No matter how perfectly magical your surroundings, quantum effects would prevent the “forever” from coming true.

This is pretty close to what a Thermos bottle does (also known as a Dewar, after its inventor, James Dewar). A Dewar is a glass bottle inside another glass bottle, with a vacuum in the space between them. Both bottles are coated with high reflectivity metal to lower the thermal radiation from the hot side and reflect back whatever radiation is emitted. The OP alluded to the Achille’s heal of this system, the opening for access to the contents.

A modern addition is to surround the inner vessel with many layers of aluminized mylar (so-called “super insulation”) to further reduce the radiative loss.
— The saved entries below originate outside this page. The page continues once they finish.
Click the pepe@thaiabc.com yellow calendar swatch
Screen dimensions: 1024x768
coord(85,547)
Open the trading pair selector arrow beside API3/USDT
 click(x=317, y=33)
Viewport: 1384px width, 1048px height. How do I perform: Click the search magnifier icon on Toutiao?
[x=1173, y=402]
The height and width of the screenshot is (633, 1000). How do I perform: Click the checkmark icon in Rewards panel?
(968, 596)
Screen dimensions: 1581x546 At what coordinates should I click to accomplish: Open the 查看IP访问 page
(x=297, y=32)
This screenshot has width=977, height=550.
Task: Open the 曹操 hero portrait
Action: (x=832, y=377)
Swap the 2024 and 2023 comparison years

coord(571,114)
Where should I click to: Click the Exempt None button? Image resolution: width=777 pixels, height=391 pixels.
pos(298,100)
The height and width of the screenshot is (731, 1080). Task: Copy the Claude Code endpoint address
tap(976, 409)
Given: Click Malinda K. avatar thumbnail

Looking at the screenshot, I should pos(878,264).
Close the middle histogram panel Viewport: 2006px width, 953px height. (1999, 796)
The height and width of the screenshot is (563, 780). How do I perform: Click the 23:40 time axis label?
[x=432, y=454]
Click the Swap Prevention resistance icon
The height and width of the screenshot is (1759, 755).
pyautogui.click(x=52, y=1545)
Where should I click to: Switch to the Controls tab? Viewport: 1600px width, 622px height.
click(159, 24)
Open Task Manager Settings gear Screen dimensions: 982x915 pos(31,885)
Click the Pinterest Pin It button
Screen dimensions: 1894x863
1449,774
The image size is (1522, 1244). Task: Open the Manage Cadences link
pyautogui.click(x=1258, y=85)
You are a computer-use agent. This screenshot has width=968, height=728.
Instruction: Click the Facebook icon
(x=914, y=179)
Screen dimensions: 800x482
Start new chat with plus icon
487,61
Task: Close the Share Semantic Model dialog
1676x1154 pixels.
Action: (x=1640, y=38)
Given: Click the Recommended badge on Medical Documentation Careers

A proper Klein bottle thermos would keep things hot forever, but a real klein bottle can’t exist in space as we know it.

How about gravity waves from the movements of water molecules? In a trillion years you’d be lukewarm…

Good point, gravitational radiation will zip through superinsulation like there is no tomorrow. It’ll take way more than a trillion years for that to matter, but forever is a long time.

You’d probably cool off via neutrino processes quicker than via gravitational radiation, and you’d probably get electromagnetic radiation tunneling out faster than either, and for practical purposes, the losses due to the various ways in which the system is not quite ideal (not perfectly reflective, or imperfect vacuum, etc.) would probably in turn dwarf that.